Face à cette machine tournant à vide, la majorité n’a pas non plus fait l’effort de battre le rappel. Une petite dizaine de députés Renaissance, une Horizons, se sont dévoués pour soutenir le nouveau chef du gouvernement dans ce qui ne ressemble pas franchement à une épreuve. «Les Franciliens sont au taquet», rigole un élu, un peu seul à son banc. Deux députés Modem ont, eux, vite filé. Dix ministres, venus faire acte de présence, écoutent vaguement les interventions, préférant potasser leurs dossiers.
A lire aussi
S’adressant à ses rangs dégarnis, Gabriel Attal choisit d’anesthésier le moment en tentant de décrédibiliser l’initiative de la gauche. «Une motion de censure préventive», balaie le Premier ministre, qui accuse la gauche d’avoir déposé son texte avant la fin de sa déclaration de politique générale, mardi dernier. «Comme si tout ce qui comptait c’était le petit coup politique, la recherche de l’instabilité ou la promesse de l’obstruction», critique-t-il, déplorant un «pied de nez à toute volonté de dialogue». En détaillant sa feuille de route, lui-même, plus soucieux de démontrer sa capacité à obtenir fissa des résultats tangibles, n’avait pas affiché sa détermination à construire patiemment des coalitions au sein du Parlement.

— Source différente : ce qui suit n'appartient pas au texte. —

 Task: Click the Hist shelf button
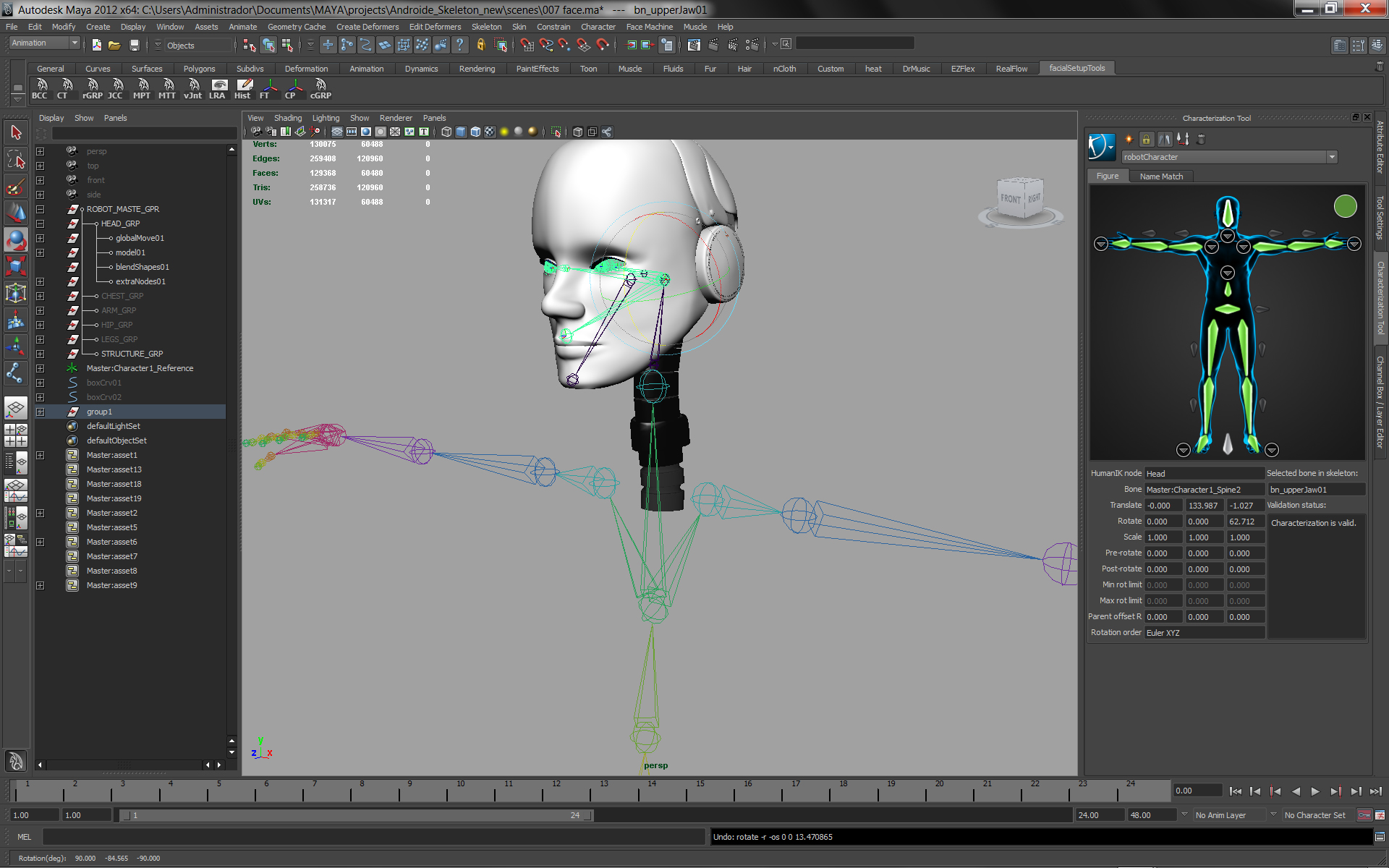point(244,88)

Là où Élisabeth Borne, avant d’enchaîner les recours à l’article 49.3, s’était dépeinte en «infatigable bâtisseuse de compromis» et promettait d’élaborer des «majorités de projets», son successeur, lui aussi en majorité relative, était passé vite sur sa méthode pour toper avec les oppositions, préférant foncer par la voie réglementaire dès que cette option sera possible. Tout en cognant sur les députés «partisans de la censure permanente», Gabriel Attal formule quelques vœux pieux, sans convaincre : «Je répondrai toujours présent», «je m’engage à toujours garder ma porte ouverte», «à toujours respecter le Parlement et le débat d’idées». «Dialogue», «écoute», «discussion», contre «blocage, blocage, blocage». Une riposte en dix minutes chrono, emballé, c’est pesé. «C’était assez faible !», balance le député LFI Alexis Corbière.
«Le doux visage de la brutalité sociale»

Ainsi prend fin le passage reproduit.